## WORK ORDER
Please take the records that follow and repeat exactly the lines starting with the line with "The width and height of the screenshot is (487, 304)." and going on through the line with "Click the Collapse All toolbar icon".

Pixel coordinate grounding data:

──────────────────────────────

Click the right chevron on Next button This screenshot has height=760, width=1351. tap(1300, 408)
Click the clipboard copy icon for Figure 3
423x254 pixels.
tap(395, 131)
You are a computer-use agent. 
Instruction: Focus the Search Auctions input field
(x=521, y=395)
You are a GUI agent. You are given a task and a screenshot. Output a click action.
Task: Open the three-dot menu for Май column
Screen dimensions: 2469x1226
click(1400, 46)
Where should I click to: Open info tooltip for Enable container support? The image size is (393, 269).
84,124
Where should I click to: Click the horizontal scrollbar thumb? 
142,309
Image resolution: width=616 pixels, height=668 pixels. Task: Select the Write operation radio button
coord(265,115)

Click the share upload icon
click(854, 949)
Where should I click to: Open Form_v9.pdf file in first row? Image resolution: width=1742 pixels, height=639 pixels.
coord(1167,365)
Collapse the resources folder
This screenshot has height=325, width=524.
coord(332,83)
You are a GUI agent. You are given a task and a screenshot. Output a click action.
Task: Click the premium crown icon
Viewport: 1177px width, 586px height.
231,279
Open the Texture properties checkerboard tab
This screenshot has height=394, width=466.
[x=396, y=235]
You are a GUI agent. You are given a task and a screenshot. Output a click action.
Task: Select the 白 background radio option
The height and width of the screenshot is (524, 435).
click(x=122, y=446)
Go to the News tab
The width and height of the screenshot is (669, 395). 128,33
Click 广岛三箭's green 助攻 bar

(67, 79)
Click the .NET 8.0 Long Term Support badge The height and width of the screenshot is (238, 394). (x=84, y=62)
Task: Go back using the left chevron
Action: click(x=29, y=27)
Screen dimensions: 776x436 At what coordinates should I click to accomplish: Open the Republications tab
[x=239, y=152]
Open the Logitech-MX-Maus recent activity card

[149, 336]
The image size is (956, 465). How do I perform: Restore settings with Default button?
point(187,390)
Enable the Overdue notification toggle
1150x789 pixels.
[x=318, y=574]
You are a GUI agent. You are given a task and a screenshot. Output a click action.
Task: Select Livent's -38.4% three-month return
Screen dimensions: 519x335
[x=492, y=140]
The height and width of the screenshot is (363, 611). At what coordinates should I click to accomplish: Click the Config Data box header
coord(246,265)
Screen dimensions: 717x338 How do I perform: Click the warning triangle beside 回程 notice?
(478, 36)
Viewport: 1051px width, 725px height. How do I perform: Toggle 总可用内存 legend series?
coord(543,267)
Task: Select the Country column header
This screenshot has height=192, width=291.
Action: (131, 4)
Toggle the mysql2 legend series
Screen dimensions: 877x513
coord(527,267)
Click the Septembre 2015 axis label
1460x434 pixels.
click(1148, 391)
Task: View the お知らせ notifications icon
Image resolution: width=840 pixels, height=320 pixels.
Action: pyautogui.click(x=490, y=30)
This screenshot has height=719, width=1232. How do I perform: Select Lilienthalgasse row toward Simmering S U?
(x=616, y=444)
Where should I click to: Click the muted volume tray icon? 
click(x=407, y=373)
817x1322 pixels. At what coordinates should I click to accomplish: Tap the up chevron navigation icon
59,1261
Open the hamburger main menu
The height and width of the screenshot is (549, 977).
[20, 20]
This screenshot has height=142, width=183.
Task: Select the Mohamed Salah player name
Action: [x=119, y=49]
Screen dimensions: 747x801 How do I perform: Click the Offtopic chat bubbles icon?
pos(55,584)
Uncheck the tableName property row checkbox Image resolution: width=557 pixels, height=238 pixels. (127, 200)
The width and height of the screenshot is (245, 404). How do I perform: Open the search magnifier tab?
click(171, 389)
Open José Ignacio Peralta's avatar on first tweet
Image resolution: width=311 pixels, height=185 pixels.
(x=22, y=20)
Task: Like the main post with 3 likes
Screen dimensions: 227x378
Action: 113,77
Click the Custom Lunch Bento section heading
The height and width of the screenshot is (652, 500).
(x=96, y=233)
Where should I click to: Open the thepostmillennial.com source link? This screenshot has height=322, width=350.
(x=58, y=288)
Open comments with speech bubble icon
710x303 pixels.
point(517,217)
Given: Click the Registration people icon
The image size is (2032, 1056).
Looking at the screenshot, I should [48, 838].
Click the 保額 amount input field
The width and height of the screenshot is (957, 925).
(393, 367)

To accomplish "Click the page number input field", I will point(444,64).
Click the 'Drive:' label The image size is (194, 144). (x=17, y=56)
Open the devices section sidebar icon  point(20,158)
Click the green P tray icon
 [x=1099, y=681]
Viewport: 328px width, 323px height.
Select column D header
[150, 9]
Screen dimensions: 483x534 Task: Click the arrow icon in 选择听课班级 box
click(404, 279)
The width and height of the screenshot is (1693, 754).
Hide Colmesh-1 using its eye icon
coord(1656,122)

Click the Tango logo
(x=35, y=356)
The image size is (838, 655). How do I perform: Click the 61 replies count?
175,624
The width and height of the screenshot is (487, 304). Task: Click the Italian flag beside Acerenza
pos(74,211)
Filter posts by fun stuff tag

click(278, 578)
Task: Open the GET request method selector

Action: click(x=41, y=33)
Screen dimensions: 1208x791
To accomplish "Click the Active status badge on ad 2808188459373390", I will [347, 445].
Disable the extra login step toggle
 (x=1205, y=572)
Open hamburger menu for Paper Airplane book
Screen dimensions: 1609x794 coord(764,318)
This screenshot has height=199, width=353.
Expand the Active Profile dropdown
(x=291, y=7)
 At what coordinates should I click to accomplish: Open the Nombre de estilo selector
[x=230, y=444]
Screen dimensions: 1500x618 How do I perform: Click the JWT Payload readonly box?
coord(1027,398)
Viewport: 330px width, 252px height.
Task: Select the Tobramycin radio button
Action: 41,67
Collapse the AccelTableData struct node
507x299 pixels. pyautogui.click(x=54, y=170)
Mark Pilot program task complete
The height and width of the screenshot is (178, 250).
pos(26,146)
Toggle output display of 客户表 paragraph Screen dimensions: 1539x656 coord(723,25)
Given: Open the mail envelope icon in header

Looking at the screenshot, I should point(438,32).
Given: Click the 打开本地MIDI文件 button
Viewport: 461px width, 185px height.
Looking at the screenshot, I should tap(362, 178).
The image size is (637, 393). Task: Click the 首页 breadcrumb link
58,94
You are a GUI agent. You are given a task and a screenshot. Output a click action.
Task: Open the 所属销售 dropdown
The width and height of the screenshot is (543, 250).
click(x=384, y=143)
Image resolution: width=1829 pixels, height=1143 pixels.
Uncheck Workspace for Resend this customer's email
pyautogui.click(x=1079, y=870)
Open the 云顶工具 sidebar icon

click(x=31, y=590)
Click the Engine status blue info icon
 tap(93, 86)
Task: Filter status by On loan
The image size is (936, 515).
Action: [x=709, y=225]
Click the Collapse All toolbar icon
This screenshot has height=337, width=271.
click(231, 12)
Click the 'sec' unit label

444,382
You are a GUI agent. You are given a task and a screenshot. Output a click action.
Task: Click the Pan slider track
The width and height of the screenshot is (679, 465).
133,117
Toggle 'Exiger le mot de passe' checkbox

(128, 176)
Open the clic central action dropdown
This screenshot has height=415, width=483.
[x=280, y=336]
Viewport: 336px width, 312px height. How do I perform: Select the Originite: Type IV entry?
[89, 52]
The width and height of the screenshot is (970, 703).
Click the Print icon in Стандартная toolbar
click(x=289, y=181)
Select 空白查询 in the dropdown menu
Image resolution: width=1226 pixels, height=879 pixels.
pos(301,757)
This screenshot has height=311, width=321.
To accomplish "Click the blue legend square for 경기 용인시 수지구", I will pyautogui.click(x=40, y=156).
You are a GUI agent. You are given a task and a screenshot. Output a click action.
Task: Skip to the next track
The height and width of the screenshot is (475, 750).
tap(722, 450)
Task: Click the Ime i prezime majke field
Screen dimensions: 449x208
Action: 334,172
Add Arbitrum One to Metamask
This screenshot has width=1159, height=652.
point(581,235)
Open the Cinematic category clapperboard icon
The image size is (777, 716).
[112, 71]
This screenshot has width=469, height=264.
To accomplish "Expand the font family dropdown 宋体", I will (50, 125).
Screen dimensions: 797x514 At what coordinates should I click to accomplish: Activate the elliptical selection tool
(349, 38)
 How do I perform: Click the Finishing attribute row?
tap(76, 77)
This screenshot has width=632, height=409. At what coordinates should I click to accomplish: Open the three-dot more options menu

──────────────────────────────

## ANSWER FOR THE TASK
The width and height of the screenshot is (487, 304). Task: Click the Italian flag beside Acerenza
pos(74,211)
Filter posts by fun stuff tag

click(278, 578)
Task: Open the GET request method selector

Action: click(x=41, y=33)
Screen dimensions: 1208x791
To accomplish "Click the Active status badge on ad 2808188459373390", I will [347, 445].
Disable the extra login step toggle
 (x=1205, y=572)
Open hamburger menu for Paper Airplane book
Screen dimensions: 1609x794 coord(764,318)
This screenshot has height=199, width=353.
Expand the Active Profile dropdown
(x=291, y=7)
 At what coordinates should I click to accomplish: Open the Nombre de estilo selector
[x=230, y=444]
Screen dimensions: 1500x618 How do I perform: Click the JWT Payload readonly box?
coord(1027,398)
Viewport: 330px width, 252px height.
Task: Select the Tobramycin radio button
Action: 41,67
Collapse the AccelTableData struct node
507x299 pixels. pyautogui.click(x=54, y=170)
Mark Pilot program task complete
The height and width of the screenshot is (178, 250).
pos(26,146)
Toggle output display of 客户表 paragraph Screen dimensions: 1539x656 coord(723,25)
Given: Open the mail envelope icon in header

Looking at the screenshot, I should point(438,32).
Given: Click the 打开本地MIDI文件 button
Viewport: 461px width, 185px height.
Looking at the screenshot, I should tap(362, 178).
The image size is (637, 393). Task: Click the 首页 breadcrumb link
58,94
You are a GUI agent. You are given a task and a screenshot. Output a click action.
Task: Open the 所属销售 dropdown
The width and height of the screenshot is (543, 250).
click(x=384, y=143)
Image resolution: width=1829 pixels, height=1143 pixels.
Uncheck Workspace for Resend this customer's email
pyautogui.click(x=1079, y=870)
Open the 云顶工具 sidebar icon

click(x=31, y=590)
Click the Engine status blue info icon
 tap(93, 86)
Task: Filter status by On loan
The image size is (936, 515).
Action: [x=709, y=225]
Click the Collapse All toolbar icon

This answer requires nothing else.